» WORK ORDER
Give again, word for word, every line below from the one that has "Books and Writing (239, 244)" through the one that has "Seattle (457, 1939)", both included, and no others.

Collected data
---+---
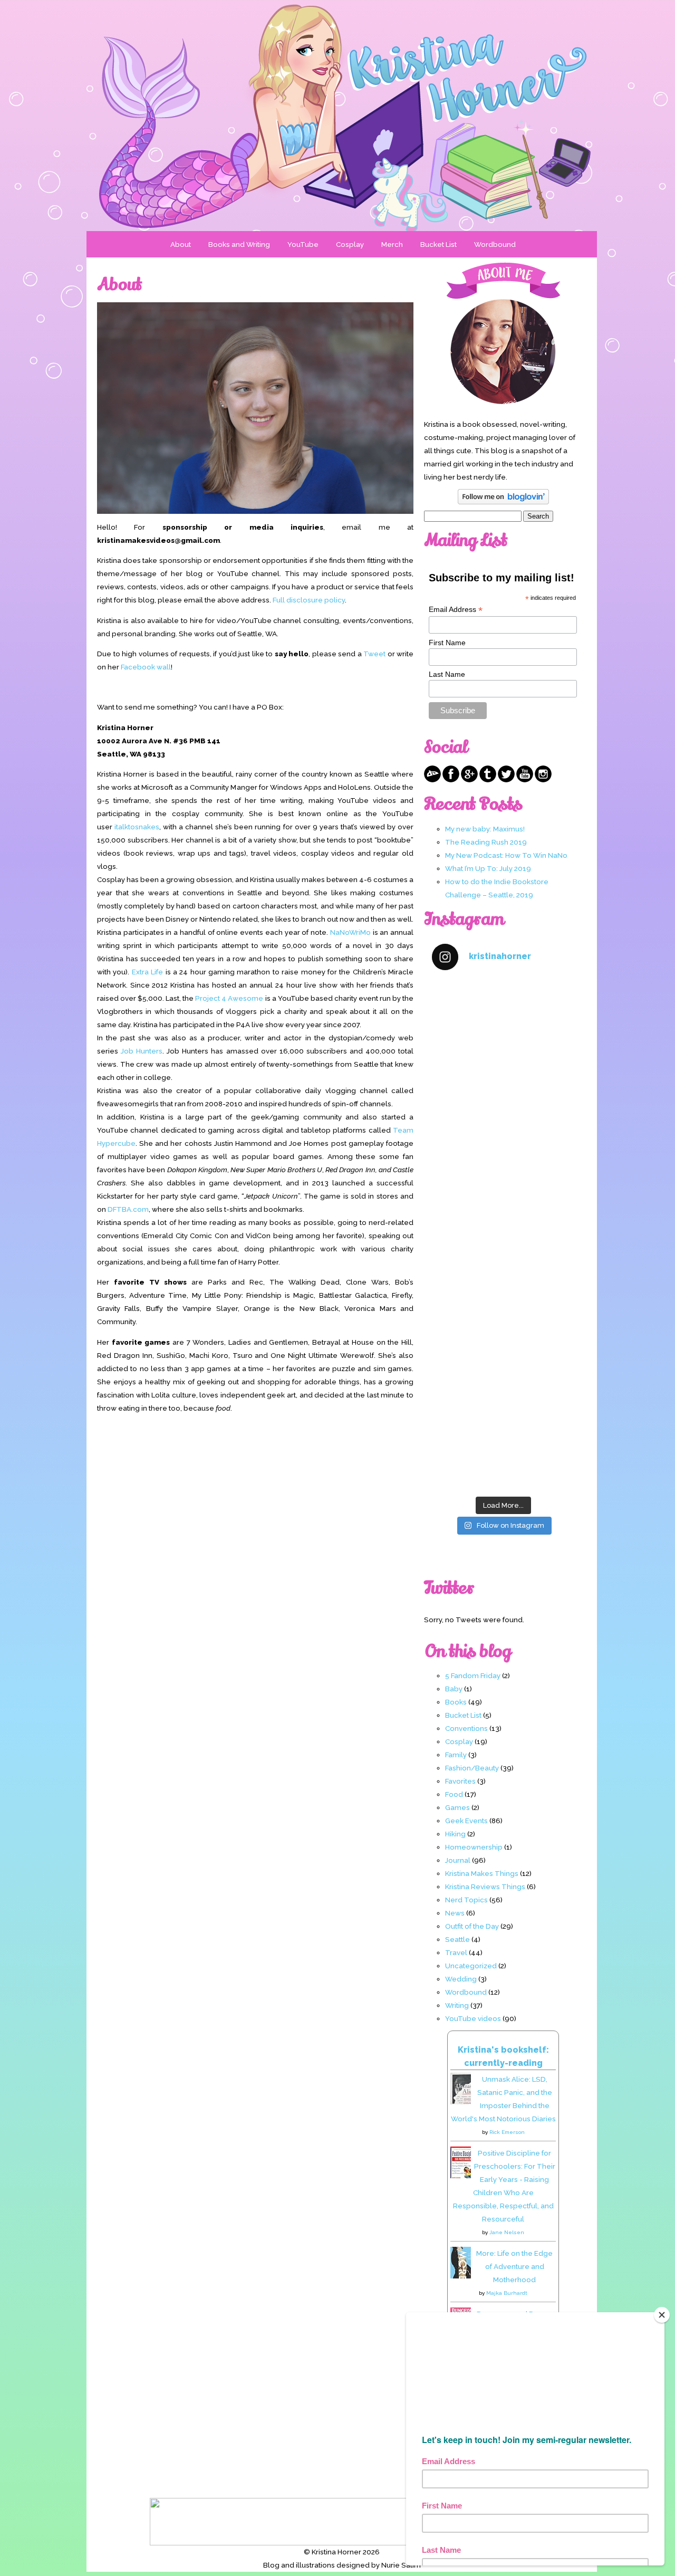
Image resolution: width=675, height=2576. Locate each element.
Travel (456, 1952)
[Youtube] (524, 779)
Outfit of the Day (472, 1926)
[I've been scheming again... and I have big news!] (503, 1277)
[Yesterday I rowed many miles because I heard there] (503, 1022)
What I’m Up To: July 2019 (488, 868)
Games (457, 1807)
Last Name (447, 674)
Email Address (456, 610)
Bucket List (438, 244)
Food (454, 1794)
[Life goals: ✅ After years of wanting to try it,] (503, 1448)
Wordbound (495, 244)
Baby (453, 1688)
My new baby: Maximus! (485, 829)
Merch (392, 244)
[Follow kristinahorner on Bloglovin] (503, 501)
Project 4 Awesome (229, 998)
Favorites (460, 1781)
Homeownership (474, 1847)
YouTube (303, 244)
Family (456, 1754)
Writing (457, 2005)
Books (456, 1702)
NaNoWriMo (350, 932)
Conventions (466, 1728)
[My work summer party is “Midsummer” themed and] (503, 1362)
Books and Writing (239, 244)
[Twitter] (506, 779)
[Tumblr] (487, 779)
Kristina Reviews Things (485, 1886)
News (455, 1913)
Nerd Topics (466, 1899)
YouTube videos (473, 2018)
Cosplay (350, 244)
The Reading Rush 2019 (486, 842)
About (180, 244)
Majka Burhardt (506, 2293)
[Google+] (469, 779)
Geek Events (466, 1820)
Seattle (457, 1939)
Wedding (461, 1979)
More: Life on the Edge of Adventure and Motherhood (514, 2266)
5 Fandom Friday (472, 1675)
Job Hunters (141, 1051)
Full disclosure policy (309, 600)
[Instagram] (543, 779)
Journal (457, 1860)
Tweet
---+---
» TASK OUTPUT
Books and Writing (239, 244)
[Twitter] (506, 779)
[Tumblr] (487, 779)
Kristina Reviews Things (485, 1886)
News (455, 1913)
Nerd Topics (466, 1899)
YouTube videos (473, 2018)
Cosplay (350, 244)
The Reading Rush 2019 (486, 842)
About (180, 244)
Majka Burhardt (506, 2293)
[Google+] (469, 779)
Geek Events (466, 1820)
Seattle (457, 1939)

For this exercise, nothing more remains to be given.